Decision brings Pan-Am Games one step closer to York, says Star

The good news for fans of Canadian football in and around Hamilton is that the new stadium proposed for the Tiger-Cats will be just that, a football stadium, wrote the Toronto Star July 29.

Track & field is not going to be part of the Hamilton experience for the 2015 Pan Am Games. Backers of both proposed sites for the stadium recognize that a multi-lane track around a Canadian Football League field, which the Ticats want no part of because of the attendant lack of intimacy, is a non-starter.

This all means track & field will be moved back to Toronto and York University remains the leading candidate. There or Downsview. Either place a new, small, stadium is required

Track, soccer, possibly swimming – away from the U of T’s Scarborough campus, where soil remediation alone could cost upward of $150 million – and cycling are among sports facing venue changes for the Pan Ams, said the Star.

Rogers isn’t being predatory, says Middleton

Competition in Canada’s wireless network took another twist this morning with the launch of Rogers’ flanker brand dubbed Chatr and a confirmation that Mobilicity intends to make good on its threat to take the wireless giant to court, wrote the Toronto Star July 29. Mobilicity lawyers are preparing to launch legal proceedings against Rogers and intend to file a complaint with Canada’s Competition Tribunal.

Alan Middleton, a marketing professor at York University’s Schulich School of Business, said based strictly on what should be free market principles, Mobilicity shouldn’t have a case. “What giants do is try to maximize the different markets they compete in,” said Middleton. “This is not predatory, unfair stuff where they are picking on the little guy.”

Corporate ‘democracy’ is politicizing corporate structures, says York prof

Corporate and securities regulation appears to be moving rapidly towards a more shareholder (rather than director) centric governance model, wrote Edward Waitzer, Jarislowsky Dimma Mooney Chair in Corprorate Governance in York’s Osgoode Hall Law School and the Schulich School of Business at York University, in a column about changes in securities rules in the National Post July 29.
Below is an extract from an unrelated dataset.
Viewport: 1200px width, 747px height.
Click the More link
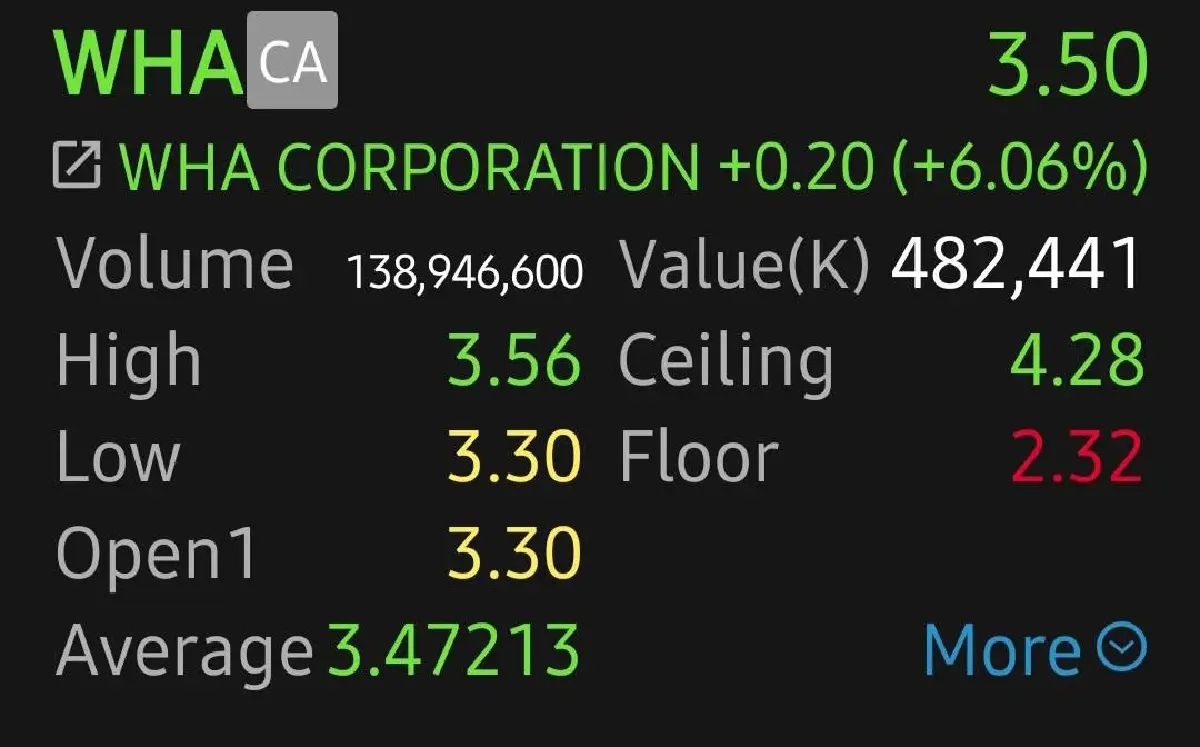click(1002, 650)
The immediate issues are the impacts of this trend. For one, the politicization of corporate governance has become a preoccupation for boards, arguably at the expense of other significant issues. Another is the fact that the process is now fuelled by a thriving cottage industry that has evolved around shareholder voting. This raises concerns about the separation of voting from investment decision-making, the delegation of the former to proxy advisory firms and the manner in which that process may serve to exacerbate short termism in corporate decision-making (measuring performance in, at best, annual cycles).

Somewhere along the line (in our rush to pile on new corporate governance standards) purpose and process have become divorced. The irony is that, even as we impose ever-increasing accountability requirements, public distrust in the efficacy of the system continues to escalate, wrote Waitzer.

Osgoode grad enters race for Cobourg mayoralty

Martin Partridge (LLB ’87) stepped up to the starting gate at 11am Wednesday when he filed his papers in the office of municipal returning officer Lorraine Brace in Victoria Hall, wrote NorthumberlandToday.com July 29 in a story about municipal elections in Cobourg.

“I believe Cobourg is at a crossroads,” Partridge, 62, said in an interview. “Cobourg is a beautiful, well-run town, but it has expensive tastes.”

Partridge has a degree from York’s Osgoode Hall Law School. He spent 23 years in the computer industry, starting out at IBM and ending up owning a software company before he went to law school in the 1980s.

On air

  • Alan Middleton, professor of marketing in the Schulich School of Business at York University, spoke about the success of the latest Old Spice commercials, on 680News radio in Toronto July 28.